What do you make of the upheaval in the business-software industry, of Oracle's hostile bid for PeopleSoft, and of so many other players merging or struggling? Is it changing the way venture capitalists approach and think about startups in this market?
Things constantly evolve in capabilities and directions that didn't exist before. Why would software be any different? There will always be new ideas that large entrenched companies don't think of.

What about the claim by (Oracle CEO) Larry Ellison that the industry will consolidate around a few big players, namely Oracle, Microsoft, IBM and SAP?
I'm in the Marc Andreessen camp against the Larry Ellison-Hasso Plattner camp. If you look at their offerings, neither has a flagship product in the customer relationship management market--10 years later. So I think they are like all big companies, filled and riddled with not-invented-here. They are unable to recognize innovation and they are very late to do what they claim they're going to do. DiCarta, iMany--there are all these small, flourishing companies started in late '90s that are doing very fine, thank you very much. That said, Oracle is interesting and one of my favorite companies.

Because we financed it and made a lot of money. But also, I'm a great admirer of the kind of raw-boned entrepreneur that Larry Ellison is. He is willing to speak out even if he's wrong occasionally.

Are you adjusting your expectations at all for some of the software companies you've invested in, such as Aceva, diCarta and Traiana?
We will continue to start software companies in categories like the one diCarta is in that are differentiated. The whole thrust of our conviction is that the future is an evolutionary future. New applications are going to emerge and customers will want to do new things.

What about Germany's SAP? It seems to dominate the global market.
It's an interesting company, located intellectually in central Germany. It has the historic flexibility of the Teutonic character. They do it their way, and the customer has to do it and buy it the way they make it. They are a "do it my way or forget it" company and the prices are astronomically high.
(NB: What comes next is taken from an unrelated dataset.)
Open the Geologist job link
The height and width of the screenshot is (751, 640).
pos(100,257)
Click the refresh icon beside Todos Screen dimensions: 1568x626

They're hard to do business with, and when in doubt they deal in FUD (fear, uncertainty and doubt). SAP is the noisiest non-participant in the business.

However, the founders are largely out of that company. It will be interesting to see how or if they change with those guys gone. The same with Microsoft when Gates and Ballmer are gone.

Which technology CEO do you most respect?
Steve Jobs. Steve has managed to simultaneously run two entirely dissimilar companies--Pixar, and he is also running the resurging Apple Computer. I've long been a great admirer of his.

Which company or technology is most underrated but has or will have a huge influence?
I've always been mystified by the critically important disc drive industry, without which the PC is a useless device. You have to be brilliant in electronics, you have to be brilliant in magnetics and you have to be brilliant in mechanics to get all that memory capacity in a very little place and do it for next to nothing. That market has never been rewarded financially for its brilliance. Yet the contribution is huge. Cell phones, handheld products, PCs...they all go nowhere without that fundamental storage capability.

Has anyone learned any lessons from the dot-com bubble?
We should look at the people in the public markets. They never learn the lesson. The game is rigged in their favor. But yes, there was a flaw in the companies people financed. Will we make mistakes again? Yes. But we'll make different mistakes. The people that started all those dot-com companies? That's over. Most people will remember not to make that mistake again.

I got to Silicon Valley in 1959. Nothing is revolutionary; it's evolutionary. Look the sequence of Intel microprocessors. It's all predictable. The nature of silicon and software and storage go hand in hand. In the case of software, you just have to be more clever about the nature of the application. So all these things kind of tick along, feeding off each other.